Here is simple example:
-module(my_module).
-compile(export_all).
do_apply( X, F ) -> F( X ).
First of all - test on single node:
1> timer:tc( rpc, pmap, [{my_module, do_apply}, [fun(X) -> timer:sleep(10), X end], lists:seq(1,10000)] ).
{208198,
[1,2,3,4,5,6,7,8,9,10,11,12,13,14,15,16,17,18,19,20,21,22,
23,24,25,26,27|...]}
After that I've connected second node (second erlang shell process in my OS):
([email protected])24> timer:tc( rpc, pmap, [{my_module, do_apply}, [fun(X) -> timer:sleep(10), X end], lists:seq(1,10000)] ).
{446284,
[1,2,3,4,5,6,7,8,9,10,11,12,13,14,15,16,17,18,19,20,21,22,
23,24,25,26,27|...]}
Finally I've connected third node:
([email protected])26> timer:tc( rpc, pmap, [{my_module, do_apply}, [fun(X) -> timer:sleep(10), X end], lists:seq(1,10000)] ).
{483399,
[1,2,3,4,5,6,7,8,9,10,11,12,13,14,15,16,17,18,19,20,21,22,
23,24,25,26,27|...]}
So - I've got worse performance with three nodes vs. single node.

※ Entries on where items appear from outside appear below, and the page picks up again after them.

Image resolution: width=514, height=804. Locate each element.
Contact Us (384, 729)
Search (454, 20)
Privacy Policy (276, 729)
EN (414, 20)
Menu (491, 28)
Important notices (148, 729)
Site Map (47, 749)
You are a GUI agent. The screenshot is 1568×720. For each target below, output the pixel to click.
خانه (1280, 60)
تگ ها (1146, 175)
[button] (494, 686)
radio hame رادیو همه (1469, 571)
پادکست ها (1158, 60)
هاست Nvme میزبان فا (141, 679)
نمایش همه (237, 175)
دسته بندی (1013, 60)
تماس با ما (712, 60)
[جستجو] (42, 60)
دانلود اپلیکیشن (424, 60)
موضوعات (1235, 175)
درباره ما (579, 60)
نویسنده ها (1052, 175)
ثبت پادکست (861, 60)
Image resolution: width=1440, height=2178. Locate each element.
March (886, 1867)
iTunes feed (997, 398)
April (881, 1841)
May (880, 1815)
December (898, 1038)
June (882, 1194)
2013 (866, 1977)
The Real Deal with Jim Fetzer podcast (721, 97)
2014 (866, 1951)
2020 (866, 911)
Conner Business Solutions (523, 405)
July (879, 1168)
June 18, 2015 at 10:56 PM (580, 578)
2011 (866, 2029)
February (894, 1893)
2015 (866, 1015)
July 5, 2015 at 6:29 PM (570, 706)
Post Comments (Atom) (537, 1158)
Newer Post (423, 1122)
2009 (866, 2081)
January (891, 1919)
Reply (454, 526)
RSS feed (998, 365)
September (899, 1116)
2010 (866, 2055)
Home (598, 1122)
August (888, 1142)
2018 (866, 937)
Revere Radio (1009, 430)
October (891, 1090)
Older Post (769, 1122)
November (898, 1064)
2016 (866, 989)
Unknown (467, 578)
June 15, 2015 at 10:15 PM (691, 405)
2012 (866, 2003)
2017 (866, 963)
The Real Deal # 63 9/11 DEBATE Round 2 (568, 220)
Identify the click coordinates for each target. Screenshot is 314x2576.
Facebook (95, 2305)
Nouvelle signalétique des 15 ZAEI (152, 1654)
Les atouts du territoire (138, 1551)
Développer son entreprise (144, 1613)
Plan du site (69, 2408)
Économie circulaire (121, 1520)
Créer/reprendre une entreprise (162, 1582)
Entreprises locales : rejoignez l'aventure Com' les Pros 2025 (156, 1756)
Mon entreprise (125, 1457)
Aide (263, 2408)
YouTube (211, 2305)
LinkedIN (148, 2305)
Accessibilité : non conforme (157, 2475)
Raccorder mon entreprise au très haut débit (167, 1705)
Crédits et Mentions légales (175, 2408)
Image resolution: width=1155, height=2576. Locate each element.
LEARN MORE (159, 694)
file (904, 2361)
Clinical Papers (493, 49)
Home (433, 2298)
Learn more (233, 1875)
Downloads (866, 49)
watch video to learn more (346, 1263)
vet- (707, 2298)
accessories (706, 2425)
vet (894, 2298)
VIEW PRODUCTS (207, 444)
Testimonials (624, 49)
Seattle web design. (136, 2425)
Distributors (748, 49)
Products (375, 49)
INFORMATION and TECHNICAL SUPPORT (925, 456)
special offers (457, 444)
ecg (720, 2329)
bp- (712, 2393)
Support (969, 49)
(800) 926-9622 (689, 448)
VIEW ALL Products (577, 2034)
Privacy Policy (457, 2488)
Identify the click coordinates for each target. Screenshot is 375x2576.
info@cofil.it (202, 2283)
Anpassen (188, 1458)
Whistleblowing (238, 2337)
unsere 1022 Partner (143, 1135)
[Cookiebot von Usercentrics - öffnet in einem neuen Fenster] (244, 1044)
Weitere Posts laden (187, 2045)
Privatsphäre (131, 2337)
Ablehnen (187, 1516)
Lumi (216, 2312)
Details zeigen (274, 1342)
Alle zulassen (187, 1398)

I'm realize that there is some overhead for communication between nodes. But how can I understand in which cases is better to perform calculations on multiple nodes?
Edit:
My step-by-step test from shell:
1> c(my_module).
{ok,my_module}
2>
2> List = lists:seq(1,10000).
[1,2,3,4,5,6,7,8,9,10,11,12,13,14,15,16,17,18,19,20,21,22,
23,24,25,26,27,28,29|...]
Test performance on single node:
3> timer:tc( rpc, pmap, [{my_module, do_apply}, [fun(X)-> timer:sleep(10), X end], List] ).
{207346,
[1,2,3,4,5,6,7,8,9,10,11,12,13,14,15,16,17,18,19,20,21,22,
23,24,25,26,27|...]}
Entrance to network environment:
4> net_kernel:start([one]).
{ok,<0.20066.0>}
([email protected])5> erlang:set_cookie(node(), foobar).
true
Add second node:
([email protected])6> net_kernel:connect('[email protected]').
true
([email protected])7>
([email protected])7> nodes().
['[email protected]']
Test performance with two nodes:
([email protected])8> timer:tc( rpc, pmap, [{my_module, do_apply}, [fun(X)-> timer:sleep(10), X end], List] ).
{510733,
[1,2,3,4,5,6,7,8,9,10,11,12,13,14,15,16,17,18,19,20,21,22,
23,24,25,26,27|...]}
Connect third node:
([email protected])9> net_kernel:connect('[email protected]').
true
([email protected])10> nodes().
['[email protected]',
'[email protected]']
Test performance with three nodes:
([email protected])11> timer:tc( rpc, pmap, [{my_module, do_apply}, [fun(X)-> timer:sleep(10), X end], List] ).
{496278,
[1,2,3,4,5,6,7,8,9,10,11,12,13,14,15,16,17,18,19,20,21,22,
23,24,25,26,27|...]}
P.S. I guess that performance decreases because I'm creating each node as a new erlang-shell process in the same physical machine. But I don't know exactly if I'm right.